The controversies have implications both for army morale and for the question of how best to settle the 25-month-old Arab uprising against Israeli rule in the occupied West Bank and Gaza Strip.

The Israel Defense Forces considers its role in policing the uprising to be a restrained one and says abuses are exceptions rather than the rule. But this is not to say that stern measures lack sanction. The uprising is officially defined as an extension of Arab hostility dating back to the founding of the nation. If the existence of Israel is at stake, then what in fact are the limits of suppression?

Meanwhile, diplomatic efforts to begin peace talks are all but deadlocked. High-ranking army officers, including the chief of staff, Lt. Gen. Dan Shomron, have repeatedly warned that the uprising cannot be smashed by military means. Nevertheless, with no political solution in sight, is the burden on the army to try to end the unrest by any means possible?

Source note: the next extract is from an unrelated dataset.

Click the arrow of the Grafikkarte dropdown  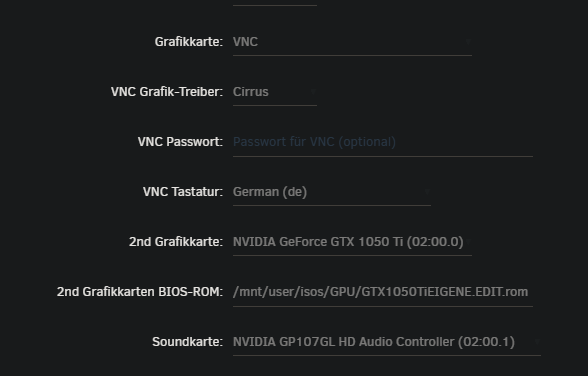468,41
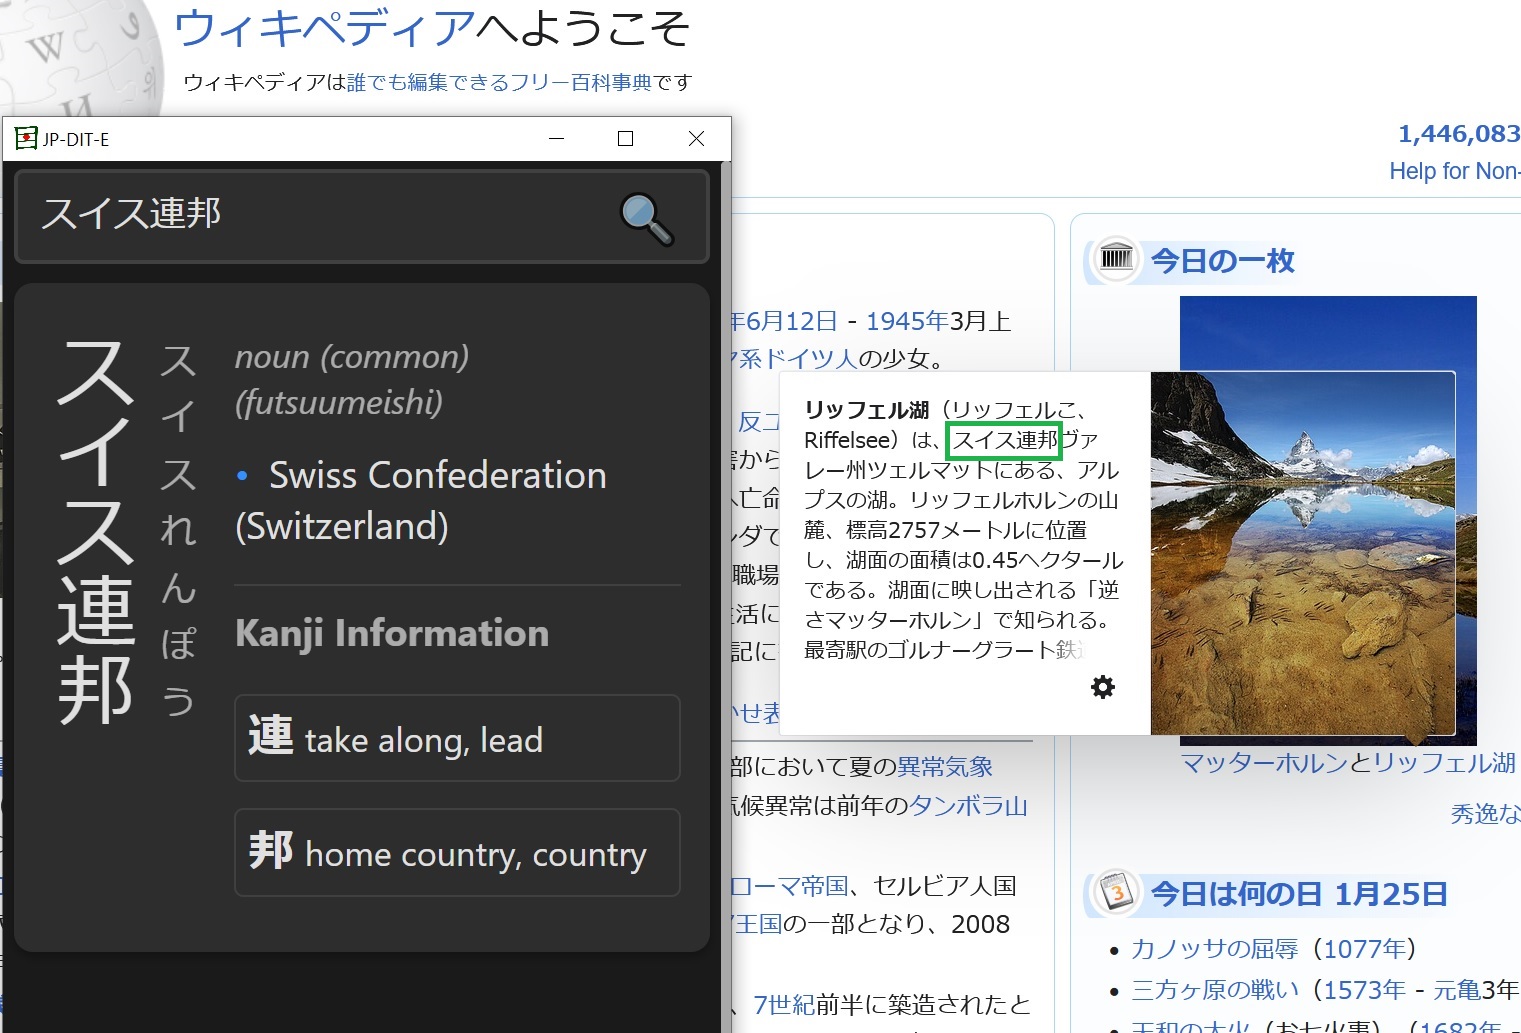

While the army is far from cracking under the strain, there are signs of increasing discontent. About 75 soldiers have openly refused to serve in the West Bank and Gaza and have been sentenced to short jail terms, according to Straschnov. That is half the number who refused to serve in Lebanon during the unpopular three-year war that ended in 1985.

Beyond open refusal, there is a growing tendency of soldiers to avoid going to the occupied lands through “gray resistance”--calling in sick, pleading mental illness, seeking out alternative duty on Israel’s borders or getting other duty as a favor from friendly officers.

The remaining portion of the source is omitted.